→ Given records
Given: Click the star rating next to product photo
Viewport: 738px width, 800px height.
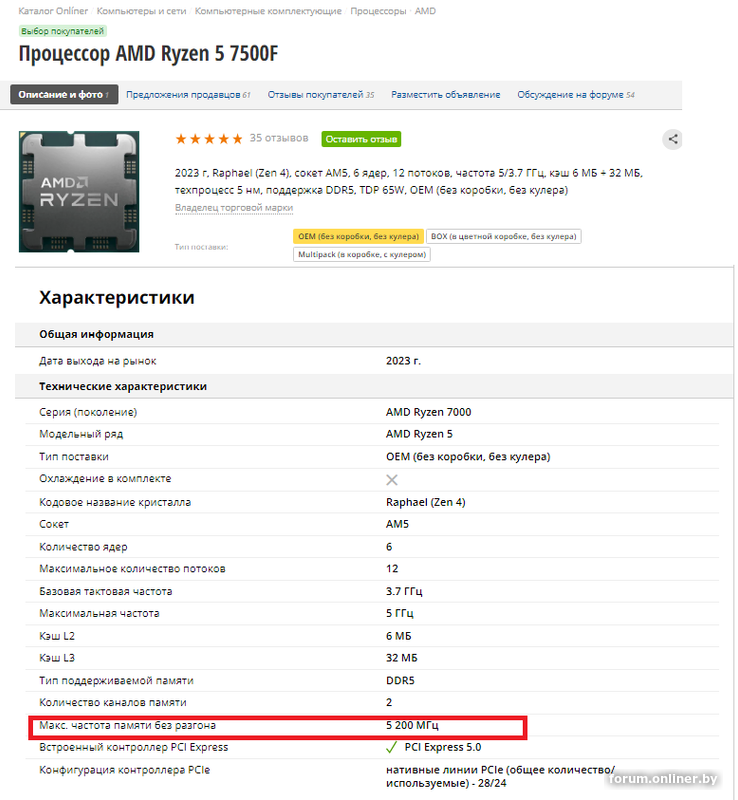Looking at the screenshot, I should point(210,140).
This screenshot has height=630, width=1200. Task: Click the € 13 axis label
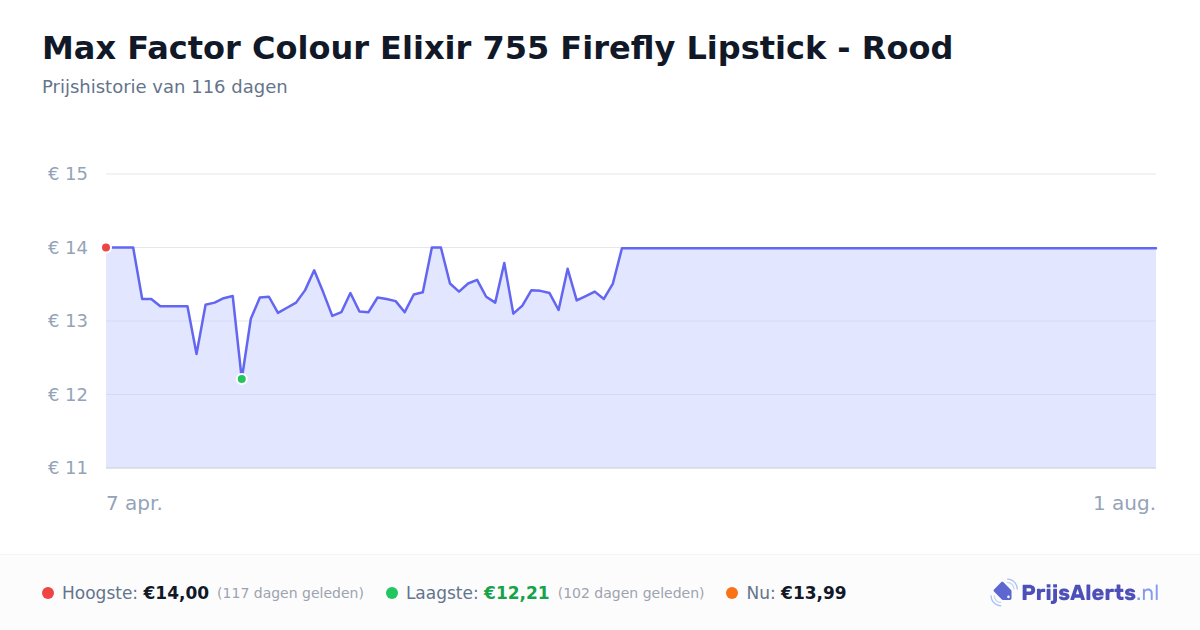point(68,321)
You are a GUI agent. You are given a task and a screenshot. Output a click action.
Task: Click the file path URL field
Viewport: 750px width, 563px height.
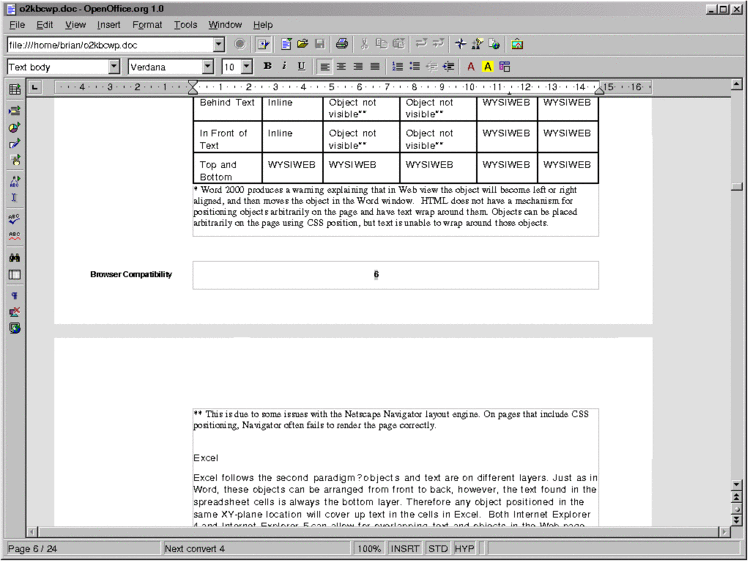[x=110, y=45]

→ Written instruction
Rescale everything from the line containing "You are a GUI" down to the end of the listing, both ends included, by writing those lines out again, requests included, with each coordinate in the answers multiplied by 1.65 and rounded to a whole number, halves rounding up. Omit the pictures.

→ Answer to this exercise
You are a GUI agent. You are given a task and a screenshot. Output a click action.
Task: Click the file path URL field
Viewport: 750px width, 563px height.
[x=182, y=74]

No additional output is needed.